■ EXERCISE AIM
Using the listing below, set down exactly the lines from the one that contains "Payment Services (36, 448)" through the one that contains "Мапа сајта (180, 872)", with no pictures.
-.-.-
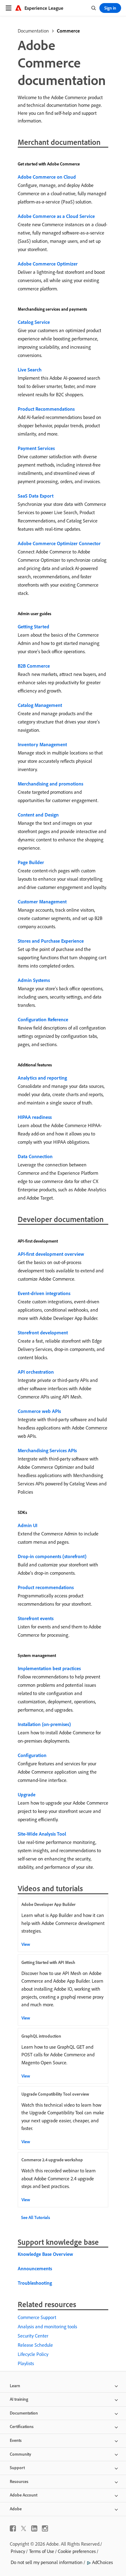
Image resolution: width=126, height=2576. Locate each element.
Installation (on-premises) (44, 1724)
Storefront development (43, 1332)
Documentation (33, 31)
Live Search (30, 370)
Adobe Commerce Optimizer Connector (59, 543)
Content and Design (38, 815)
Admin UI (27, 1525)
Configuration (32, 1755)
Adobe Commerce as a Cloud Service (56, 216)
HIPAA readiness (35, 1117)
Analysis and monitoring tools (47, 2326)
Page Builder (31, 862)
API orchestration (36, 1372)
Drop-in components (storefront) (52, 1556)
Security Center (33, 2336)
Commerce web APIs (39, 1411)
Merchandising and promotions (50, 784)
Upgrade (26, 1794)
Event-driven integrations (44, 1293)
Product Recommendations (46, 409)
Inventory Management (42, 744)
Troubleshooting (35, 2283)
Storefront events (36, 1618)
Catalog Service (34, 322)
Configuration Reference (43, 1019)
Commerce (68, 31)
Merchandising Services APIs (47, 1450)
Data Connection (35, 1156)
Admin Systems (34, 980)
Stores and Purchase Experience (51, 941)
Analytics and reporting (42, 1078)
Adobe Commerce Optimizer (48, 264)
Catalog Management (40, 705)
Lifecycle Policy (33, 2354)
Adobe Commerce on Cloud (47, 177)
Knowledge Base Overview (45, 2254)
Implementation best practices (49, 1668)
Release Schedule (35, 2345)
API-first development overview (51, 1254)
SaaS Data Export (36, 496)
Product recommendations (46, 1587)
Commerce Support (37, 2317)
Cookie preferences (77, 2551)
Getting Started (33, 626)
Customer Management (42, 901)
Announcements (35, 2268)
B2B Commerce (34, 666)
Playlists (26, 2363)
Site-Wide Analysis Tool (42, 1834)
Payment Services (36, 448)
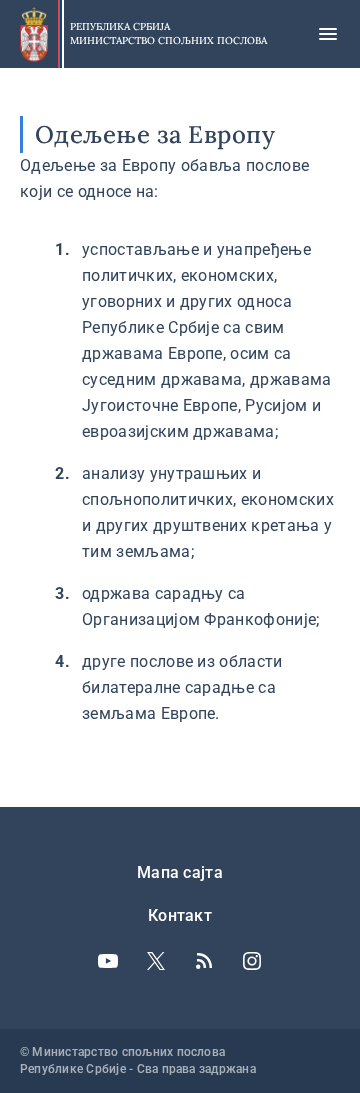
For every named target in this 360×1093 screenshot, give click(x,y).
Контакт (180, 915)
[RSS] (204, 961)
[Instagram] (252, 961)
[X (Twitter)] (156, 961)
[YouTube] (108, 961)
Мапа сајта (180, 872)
-.-.-
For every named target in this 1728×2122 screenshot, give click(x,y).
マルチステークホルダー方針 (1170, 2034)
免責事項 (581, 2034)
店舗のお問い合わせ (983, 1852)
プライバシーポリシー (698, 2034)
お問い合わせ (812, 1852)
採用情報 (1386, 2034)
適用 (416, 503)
-.-.-
■ EXERCISE OUTPUT
Payment Services (36, 448)
For every named target in this 360×1093 screenshot, give click(x,y).
Контакт (180, 915)
[RSS] (204, 961)
[Instagram] (252, 961)
[X (Twitter)] (156, 961)
[YouTube] (108, 961)
Мапа сајта (180, 872)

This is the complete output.